__PROBLEM__
Nothing but the lines from the start of the records through the line that contains "Task: Click the person" is to be copied, and each is to be copied exactly.

[Dataset items]
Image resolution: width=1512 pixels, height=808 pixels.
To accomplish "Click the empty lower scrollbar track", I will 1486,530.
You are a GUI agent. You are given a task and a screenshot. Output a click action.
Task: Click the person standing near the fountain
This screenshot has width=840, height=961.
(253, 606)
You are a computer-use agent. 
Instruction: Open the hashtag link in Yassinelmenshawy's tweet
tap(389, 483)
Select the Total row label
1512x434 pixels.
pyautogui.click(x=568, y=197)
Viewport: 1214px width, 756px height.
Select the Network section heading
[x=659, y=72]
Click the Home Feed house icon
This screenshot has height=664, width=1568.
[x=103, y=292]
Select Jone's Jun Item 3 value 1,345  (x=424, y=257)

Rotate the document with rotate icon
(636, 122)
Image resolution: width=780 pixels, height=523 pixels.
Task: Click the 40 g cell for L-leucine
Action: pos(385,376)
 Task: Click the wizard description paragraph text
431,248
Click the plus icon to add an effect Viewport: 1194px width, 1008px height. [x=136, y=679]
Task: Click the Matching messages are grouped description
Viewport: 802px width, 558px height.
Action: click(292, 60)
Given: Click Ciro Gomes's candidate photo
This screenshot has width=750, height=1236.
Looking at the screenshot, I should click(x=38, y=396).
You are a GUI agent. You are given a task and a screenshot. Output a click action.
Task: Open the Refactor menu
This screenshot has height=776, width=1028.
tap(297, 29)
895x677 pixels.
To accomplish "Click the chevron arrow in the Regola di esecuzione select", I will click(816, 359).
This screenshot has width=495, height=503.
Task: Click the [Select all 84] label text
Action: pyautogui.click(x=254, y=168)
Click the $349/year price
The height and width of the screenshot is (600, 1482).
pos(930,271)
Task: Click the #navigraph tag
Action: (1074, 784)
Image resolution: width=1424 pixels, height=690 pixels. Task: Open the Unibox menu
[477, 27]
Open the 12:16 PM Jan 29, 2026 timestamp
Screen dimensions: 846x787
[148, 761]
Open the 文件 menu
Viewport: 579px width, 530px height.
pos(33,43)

__PROBLEM SOLUTION__
Image resolution: width=1512 pixels, height=808 pixels.
To accomplish "Click the empty lower scrollbar track", I will 1486,530.
You are a GUI agent. You are given a task and a screenshot. Output a click action.
Task: Click the person standing near the fountain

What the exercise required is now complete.